Beyond California, they manage a cultivation facility and three dispensaries in New York, with another shop slated to open soon in Manhattan. They’ll be running a greenhouse that’s launching this summer just outside Reno, Nev. And a year ago, they launched their own $100 million private equity firm, which helped them land an investor stake in a major Canadian cannabis company called MedReleaf.

Cannabis chains are becoming more common as the market explodes, with names like Uncle Ike’s in Washington and Native Roots in Denver. But Yi believes there’s room to grow, with industry research firm New Frontier predicting that by 2025 legal cannabis will be a nearly $7 billion market in California and $24 billion nationwide.

Which is not to say the industry is expecting only blue skies.

As California scrambles to roll out rules for businesses and rectify differences between laws for medical and recreational cannabis before a Jan. 1 deadline, many companies have been trying to anticipate where those discussions will go and conform to rules that aren’t yet settled.

MedMen, for example, created its own software to track cannabis products from seed to sale though that’s not yet required.
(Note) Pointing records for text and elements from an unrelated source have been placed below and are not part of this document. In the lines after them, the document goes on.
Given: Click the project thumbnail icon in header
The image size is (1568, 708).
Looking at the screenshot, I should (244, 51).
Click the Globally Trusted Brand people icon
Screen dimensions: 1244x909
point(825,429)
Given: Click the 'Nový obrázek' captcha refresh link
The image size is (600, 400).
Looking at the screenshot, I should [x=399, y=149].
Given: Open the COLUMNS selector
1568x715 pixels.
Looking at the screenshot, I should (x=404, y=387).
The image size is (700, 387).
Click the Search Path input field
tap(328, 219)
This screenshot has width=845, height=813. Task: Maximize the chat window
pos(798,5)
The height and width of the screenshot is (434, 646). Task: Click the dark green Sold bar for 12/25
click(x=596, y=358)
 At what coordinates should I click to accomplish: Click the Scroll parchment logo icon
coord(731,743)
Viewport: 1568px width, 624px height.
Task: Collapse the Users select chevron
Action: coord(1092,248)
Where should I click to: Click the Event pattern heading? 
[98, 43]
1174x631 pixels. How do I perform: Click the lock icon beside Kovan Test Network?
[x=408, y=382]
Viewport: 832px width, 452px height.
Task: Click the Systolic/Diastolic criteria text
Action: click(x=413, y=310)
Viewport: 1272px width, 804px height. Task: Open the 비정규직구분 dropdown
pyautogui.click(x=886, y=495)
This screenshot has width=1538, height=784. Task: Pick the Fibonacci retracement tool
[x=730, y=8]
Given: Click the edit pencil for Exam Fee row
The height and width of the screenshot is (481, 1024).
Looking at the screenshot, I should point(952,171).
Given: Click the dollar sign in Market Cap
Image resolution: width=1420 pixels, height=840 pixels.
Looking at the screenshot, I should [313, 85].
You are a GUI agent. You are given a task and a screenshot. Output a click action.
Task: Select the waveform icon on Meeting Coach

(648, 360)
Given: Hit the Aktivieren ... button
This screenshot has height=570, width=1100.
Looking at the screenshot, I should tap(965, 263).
And they only sell products that have been independently lab tested.

Growing pains figure to continue over the next year.

The Santa Ana shop is selling infused gummy candies and refrigerated cookies and drinks — none of which would be allowed under proposed industry regulations.

Edibles manufacturers are lobbying regulators to loosen some of those rules, and Yi is optimistic they’ll have some success. But he said they want to see California build a well-regulated environment — even if that means they’ll have to ditch a chunk of the 500 different products they carry just months after they open.

“You have to be very adaptive in this industry,” Yi said. “We’re just riding that wave.”